Rows of pointing data
_ _ _ _ _
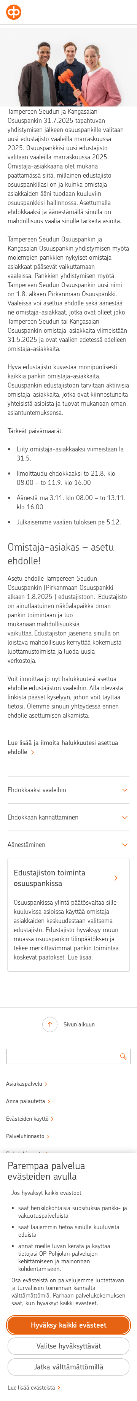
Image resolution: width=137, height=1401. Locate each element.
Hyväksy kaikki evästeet (69, 1325)
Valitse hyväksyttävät (69, 1346)
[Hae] (123, 1056)
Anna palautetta (25, 1101)
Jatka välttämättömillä (69, 1367)
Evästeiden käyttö (27, 1118)
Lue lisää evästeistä (31, 1387)
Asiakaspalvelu (24, 1083)
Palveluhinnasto (25, 1136)
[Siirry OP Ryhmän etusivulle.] (13, 12)
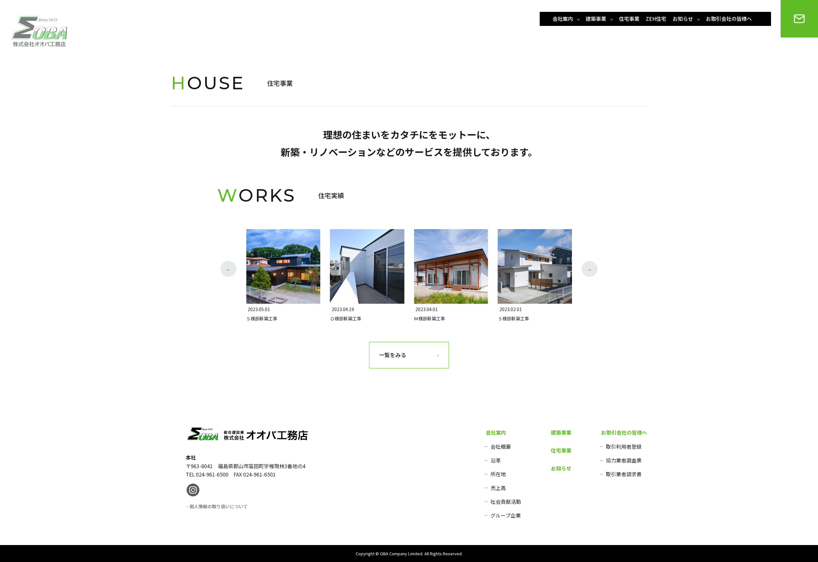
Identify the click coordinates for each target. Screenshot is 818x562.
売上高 (498, 487)
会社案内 (562, 18)
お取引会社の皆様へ (729, 18)
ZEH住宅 (656, 18)
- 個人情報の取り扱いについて (217, 506)
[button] (228, 269)
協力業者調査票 (624, 460)
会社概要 (500, 446)
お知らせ (683, 18)
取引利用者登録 (624, 446)
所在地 (498, 474)
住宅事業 (629, 18)
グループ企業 (505, 515)
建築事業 (596, 18)
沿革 (495, 460)
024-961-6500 (212, 474)
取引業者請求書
_ _ _ _ _
Rewrite every line of the items above with the text of each item unchanged. Scale only the answer coordinates by 0.45 and round each result to a whole number, rounding halves up. Omit the pictures from your answer.

Image resolution: width=137, height=1401. Locate each element.
Hyväksy kaikki evästeet (31, 596)
Valitse hyväksyttävät (31, 606)
[Hae] (55, 475)
Anna palautetta (11, 495)
Jatka välttämättömillä (31, 615)
Evästeiden käyttö (12, 503)
Lue lisää evästeistä (14, 624)
Asiakaspalvelu (11, 487)
Palveluhinnasto (11, 511)
[Siirry OP Ryhmän etusivulle.] (6, 5)
Identify the click coordinates for each target. Screenshot is 818x562.
売上高 (224, 219)
会社案内 (253, 8)
お取引会社の皆様へ (328, 8)
ZEH住宅 (295, 8)
- 個人情報の取り扱いについて (98, 228)
[button] (103, 121)
協力業者調査票 (281, 207)
会社概要 (225, 201)
お知らせ (307, 8)
取引利用者登録 (281, 201)
所在地 (224, 213)
住宅事業 (283, 8)
グループ企業 (227, 232)
建築事業 (268, 8)
沿革 (223, 207)
024-961-6500 (95, 213)
取引業者請求書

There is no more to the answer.